Occasionally, candidates for employment, especially for high level positions, are offended when a prospective employer asks him/her to provide references.  It doesn’t happen very often; but, when it does, it ought to be a red flag for the prospective employer.  Why?  Most people who are who they claim to be and who have done what they claim are usually proud of their accomplishments and more than happy to provide the names of people who can attest to their career success.
More importantly, especially from the prospective employer’s perspective, checking references of candidates for high level positions can disclose subtle personality quirks that have contributed to the candidate’s success, but have also made him or her particularly difficult to deal with on a daily basis.  That’s information the prospective employer needs to know in advance to ensure that the hiring decision is the right one.

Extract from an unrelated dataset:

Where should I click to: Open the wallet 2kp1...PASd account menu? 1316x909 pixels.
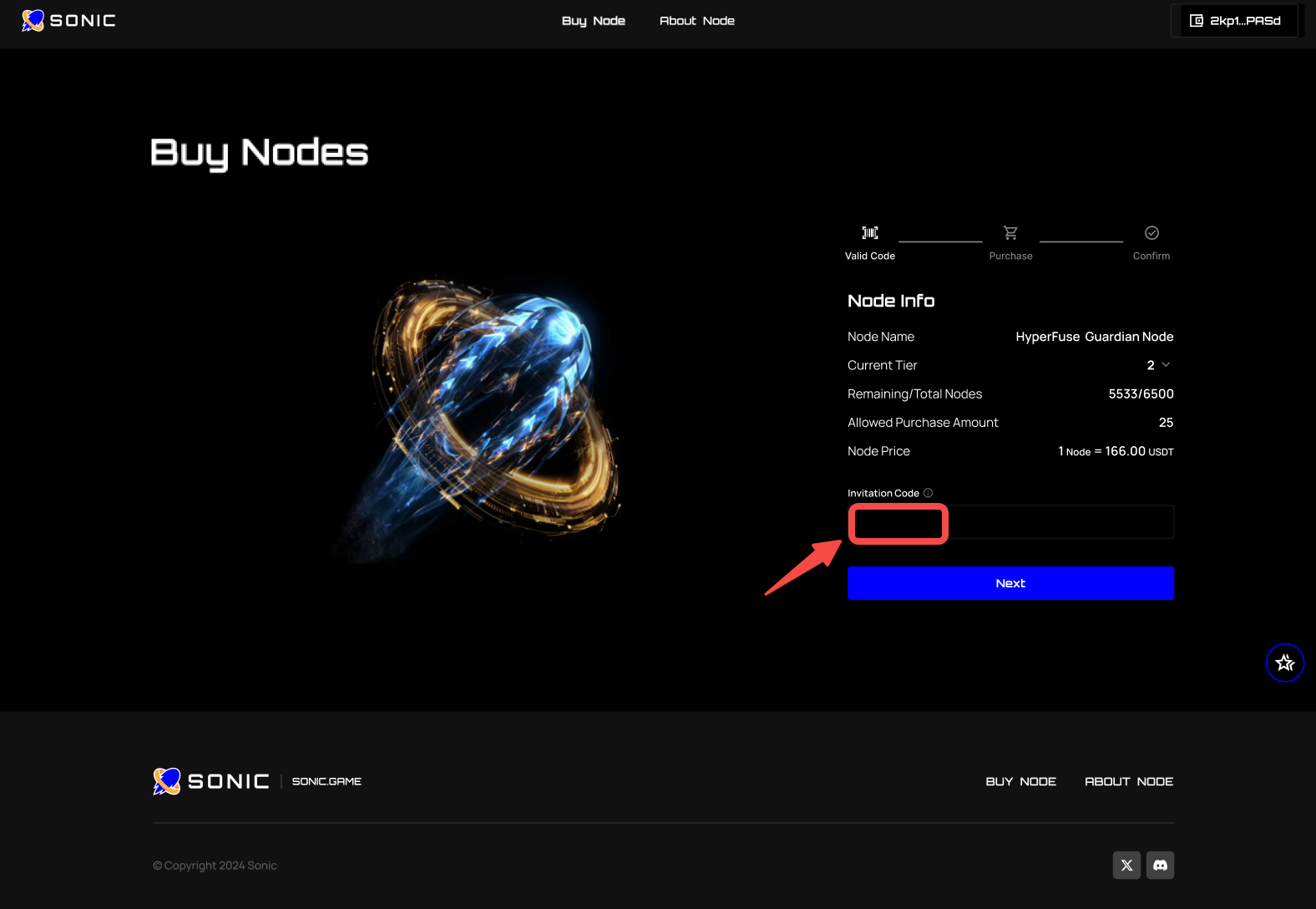pos(1235,21)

I recall one instance several years ago where the candidate was one of the most highly regarded people in his field.  He was, for all intents and purposes, highly insulted that anybody would want to talk to his references.  On the other hand, he wanted the job, so he reluctantly provided the names of appropriate references who could be contacted – all highly regarded in the same field as the candidate.  To make a long story short, all of his references said he was brilliant but temperamental and very difficult to deal with, but that there was no question about his ability.  Armed with that knowledge, the prospective employer hired the individual anyway, but did it with the full knowledge that he would be difficult to deal with, so they were able to make adjustments in the work setting to minimize the likelihood of internal conflict.  It was far better for the employer to know going into the relationship what they could expect than to be surprised by it later!

The other reason for the red flag to go up when candidates for senior level positions are indignant about being asked for references is that they may not be all they claim to be!  In another case, the candidate had an impressive list of accomplishments, including an extensive list of scholarly papers he had authored.  He also claimed to have earned a degree from Tel Aviv University in 1950, which was fine, except for the fact that the university wasn’t founded until 1953!   Most of the information on his resume, upon closer scrutiny, proved to be false; and many of the awards he claimed couldn’t be verified.  But because he presented himself as an accomplished scholar and academician, he had managed to bluff his way into numerous positions.
The bottom line of this piece is that, if a candidate for a high level position is offended by a request to supply references, a red flag should probably go up because, more than likely, something is amiss!